Saturday, January 7, 2012: 9:20 AM
Indiana Room (Chicago Marriott Downtown)
Jan Shipps has argued that the Book of Mormon, because it is cast as an ancient historical narrative that prophesies of its own modern emergence through the instrumentality of Joseph Smith, effected a "break in history" for early Latter-day Saints. One of the consequences of this break was, according to Shipps, a revitalization, among early Mormons, of robustly typological thinking about history. Shipps's attention to the role the Book of Mormon played---and plays---in the lived experience of Latter-day Saints is exemplary, but the nature of Mormon typological experience is drastically expanded or even radicalized in the actual theological content of the Book of Mormon, and the influence of this theological content on the lived experience of believing Mormons has arguably been longer lasting than that of the book's fulfillment of its own prophecies.
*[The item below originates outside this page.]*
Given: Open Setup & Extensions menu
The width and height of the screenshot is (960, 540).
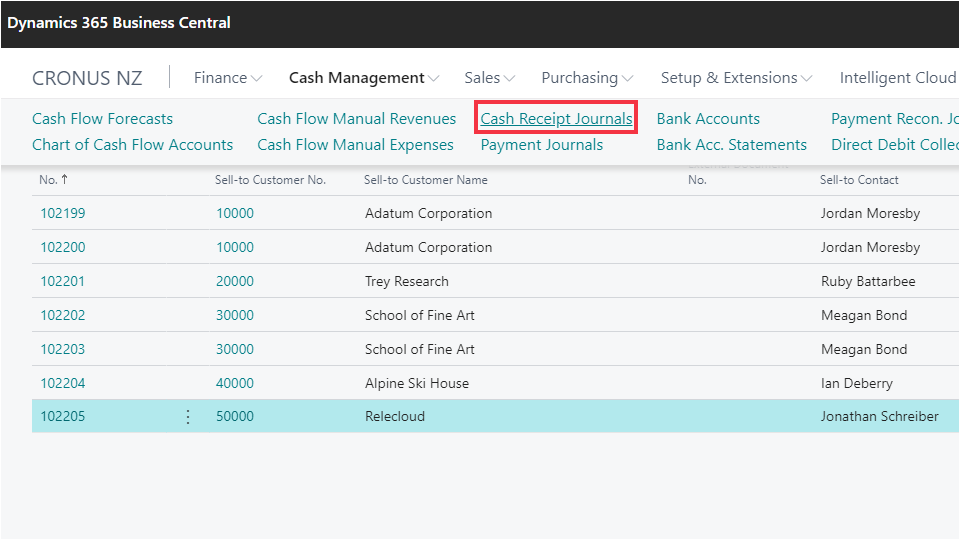Looking at the screenshot, I should pyautogui.click(x=736, y=78).
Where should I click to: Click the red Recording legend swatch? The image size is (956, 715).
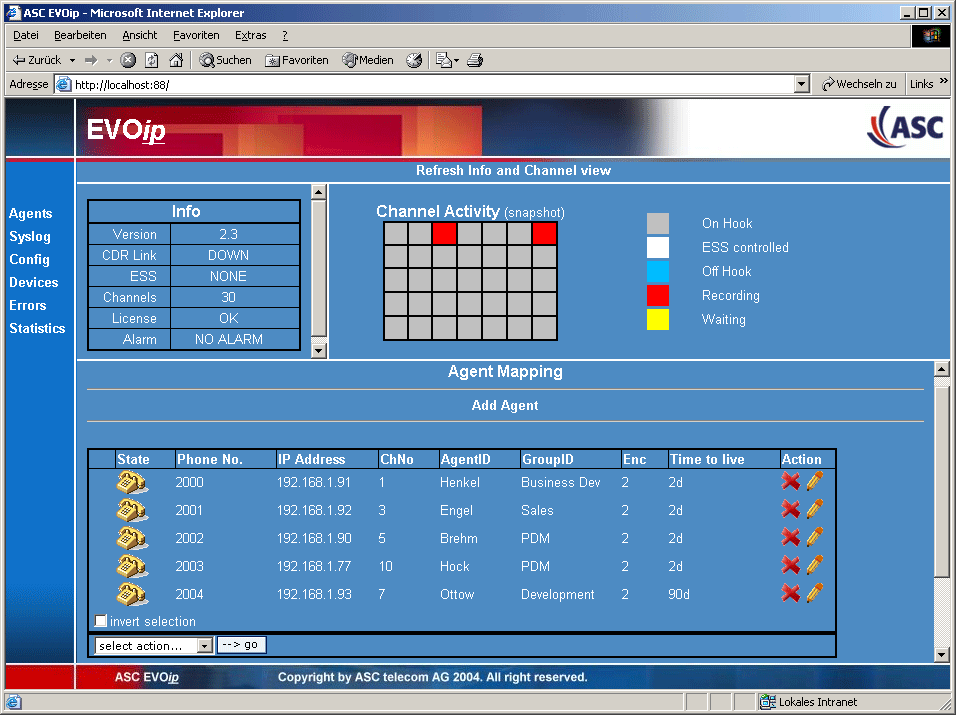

In this paper, I will argue that the Book of Mormon makes typology less a question of drawing correlations between two radically separated eras, effectively transcendent to one another, and more a question of saturating the whole of history with an immanent typification that renders all time out of joint. I will further argue that this Book of Mormon notion of typology is profoundly rooted in the book's distinct notion of messianism (ultimately a structure of experienced time), a messianism that has passed over directly into the Mormon experience.